I also have an Azure function that is writing to cosmos DB and for the duplicate messages in blob there is not corresponding duplicate message in cosmos.

I have also hooked up time series insights which also doesn't have any duplicate messages.

I turned on the event hub capture and there are no duplicate messages there as well.

Here's the screenshot.

enter image description here

The first column is the unix timestamp of enqueued time at the event hub. If I didn't have the guid associated with the filename it would have thrown an exception. Here's a snippet that stores data in blob.
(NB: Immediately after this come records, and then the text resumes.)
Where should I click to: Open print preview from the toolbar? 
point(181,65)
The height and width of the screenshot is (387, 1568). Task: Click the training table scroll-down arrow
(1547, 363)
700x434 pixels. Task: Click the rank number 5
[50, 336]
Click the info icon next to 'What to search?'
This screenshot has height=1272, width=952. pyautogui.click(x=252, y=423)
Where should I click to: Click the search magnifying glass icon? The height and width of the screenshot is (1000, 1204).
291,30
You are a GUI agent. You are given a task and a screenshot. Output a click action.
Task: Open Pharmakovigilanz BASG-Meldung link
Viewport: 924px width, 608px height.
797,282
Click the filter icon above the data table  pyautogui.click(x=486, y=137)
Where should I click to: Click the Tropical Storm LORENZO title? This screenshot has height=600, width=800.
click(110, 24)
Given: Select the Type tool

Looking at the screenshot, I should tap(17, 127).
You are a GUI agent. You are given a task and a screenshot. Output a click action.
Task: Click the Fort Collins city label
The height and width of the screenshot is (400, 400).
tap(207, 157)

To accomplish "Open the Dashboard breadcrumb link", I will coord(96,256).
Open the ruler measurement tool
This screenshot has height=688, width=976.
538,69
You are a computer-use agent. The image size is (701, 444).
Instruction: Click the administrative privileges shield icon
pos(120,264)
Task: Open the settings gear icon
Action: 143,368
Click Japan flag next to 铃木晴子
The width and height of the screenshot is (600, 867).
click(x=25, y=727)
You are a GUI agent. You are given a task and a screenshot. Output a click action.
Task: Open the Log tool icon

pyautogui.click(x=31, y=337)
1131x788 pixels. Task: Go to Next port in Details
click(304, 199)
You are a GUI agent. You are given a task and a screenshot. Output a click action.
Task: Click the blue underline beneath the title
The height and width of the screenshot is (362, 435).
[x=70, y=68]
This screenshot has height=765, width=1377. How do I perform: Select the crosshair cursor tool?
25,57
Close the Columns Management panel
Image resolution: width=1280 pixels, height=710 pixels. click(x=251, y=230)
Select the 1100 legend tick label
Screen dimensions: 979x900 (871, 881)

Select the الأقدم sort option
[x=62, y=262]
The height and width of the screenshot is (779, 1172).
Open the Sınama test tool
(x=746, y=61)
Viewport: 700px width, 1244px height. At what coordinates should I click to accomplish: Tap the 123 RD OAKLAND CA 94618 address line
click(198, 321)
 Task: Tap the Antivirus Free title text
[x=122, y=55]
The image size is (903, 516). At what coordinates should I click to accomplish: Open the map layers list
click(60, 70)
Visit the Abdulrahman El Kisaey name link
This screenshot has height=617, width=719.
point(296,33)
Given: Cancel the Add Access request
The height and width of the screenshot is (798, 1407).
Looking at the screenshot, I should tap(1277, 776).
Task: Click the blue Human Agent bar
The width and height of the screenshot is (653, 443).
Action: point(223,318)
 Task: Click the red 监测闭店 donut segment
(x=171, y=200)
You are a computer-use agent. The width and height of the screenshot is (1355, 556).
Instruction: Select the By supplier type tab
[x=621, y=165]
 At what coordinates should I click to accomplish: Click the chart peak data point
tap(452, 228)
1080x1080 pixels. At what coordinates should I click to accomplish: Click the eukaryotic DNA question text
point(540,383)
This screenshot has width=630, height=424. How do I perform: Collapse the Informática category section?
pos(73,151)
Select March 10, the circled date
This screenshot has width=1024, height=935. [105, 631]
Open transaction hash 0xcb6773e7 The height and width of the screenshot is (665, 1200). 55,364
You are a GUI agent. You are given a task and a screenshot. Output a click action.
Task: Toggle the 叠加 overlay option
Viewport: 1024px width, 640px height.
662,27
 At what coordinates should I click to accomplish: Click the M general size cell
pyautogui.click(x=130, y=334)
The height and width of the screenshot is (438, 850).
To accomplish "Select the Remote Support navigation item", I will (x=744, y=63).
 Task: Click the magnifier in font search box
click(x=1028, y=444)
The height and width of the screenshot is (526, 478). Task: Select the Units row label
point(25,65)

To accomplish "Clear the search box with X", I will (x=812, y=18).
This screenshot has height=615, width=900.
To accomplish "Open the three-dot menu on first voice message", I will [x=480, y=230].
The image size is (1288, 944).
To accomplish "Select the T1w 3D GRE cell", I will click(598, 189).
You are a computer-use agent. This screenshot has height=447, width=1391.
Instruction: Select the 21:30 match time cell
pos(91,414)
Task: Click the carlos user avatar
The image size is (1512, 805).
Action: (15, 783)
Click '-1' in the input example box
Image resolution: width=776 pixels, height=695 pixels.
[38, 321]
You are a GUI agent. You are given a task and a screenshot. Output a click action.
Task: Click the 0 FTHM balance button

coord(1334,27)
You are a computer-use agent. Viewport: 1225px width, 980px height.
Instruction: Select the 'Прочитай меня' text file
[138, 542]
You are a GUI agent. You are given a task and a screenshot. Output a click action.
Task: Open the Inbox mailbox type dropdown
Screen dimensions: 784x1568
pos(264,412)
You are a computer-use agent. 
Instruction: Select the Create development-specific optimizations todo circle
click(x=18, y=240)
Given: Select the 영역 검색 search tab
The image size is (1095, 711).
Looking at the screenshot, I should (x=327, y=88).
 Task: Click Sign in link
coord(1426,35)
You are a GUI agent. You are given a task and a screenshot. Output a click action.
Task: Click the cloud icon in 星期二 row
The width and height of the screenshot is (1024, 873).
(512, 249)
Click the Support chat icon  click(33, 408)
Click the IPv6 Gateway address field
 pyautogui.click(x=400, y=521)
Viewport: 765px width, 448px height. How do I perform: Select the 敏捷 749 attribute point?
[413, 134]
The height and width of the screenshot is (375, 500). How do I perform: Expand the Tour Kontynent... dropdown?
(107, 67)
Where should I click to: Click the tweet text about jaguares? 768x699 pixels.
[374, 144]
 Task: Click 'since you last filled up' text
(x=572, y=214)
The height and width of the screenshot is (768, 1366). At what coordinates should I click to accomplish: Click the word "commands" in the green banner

dynamic msg = JObject.Parse(myEventHubMessage);
string deviceId = msg.deviceId;
if (deviceId == "5Y.....")
{
           var filename = "_" + ((DateTimeOffset)enqueuedTimeUtc).ToUnixTimeSeconds() + "_" + Guid.NewGuid().ToString() + ".json";
        
           var containerName = "containerName/";
        
           var path = containerName + deviceId + "/" + filename;
        
           using (var writer = binder.Bind<TextWriter>(new BlobAttribute(path)))
           {
                writer.Write(myEventHubMessage);
           }
 }

The logic here is very simple. If an event comes to the event hub, the function is triggered and it stores data in Azure Blob.

MAK
  • 1,250
  • 21
  • 50

1 Answers1

6

An important call-out is that Event Hubs has an at-least-once delivery guarantee; it is highly recommended to ensure that your processing is resilient to event duplication in whatever way is appropriate for your application scenarios.

With respect to the duplication that you're seeing in this case, the binding for Azure Functions makes use of the EventProcessorHost in order to read events and trigger execution of the function code. As Azure functions automatically scales up and down, instances of the EventProcessorHost will join and leave the consumer group responsible for processing the configured Event Hub.

When a processor is starting up, it will attempt to balance the work for processing with other processors active for the same consumer group. In the case where a processor isn’t able to reach its fair share of the work by claiming unowned partitions, it will attempt to steal ownership of partitions from other processors. During this time, the new owner will begin reading from the last recorded checkpoint. At the same time, the old owner may be dispatching the events that it last read to the handler for processing; it will not understand that ownership has changed until it attempts to read the next set of events from the Event Hubs service. A similar pattern takes place when a processor shuts down and surrenders its partition ownership.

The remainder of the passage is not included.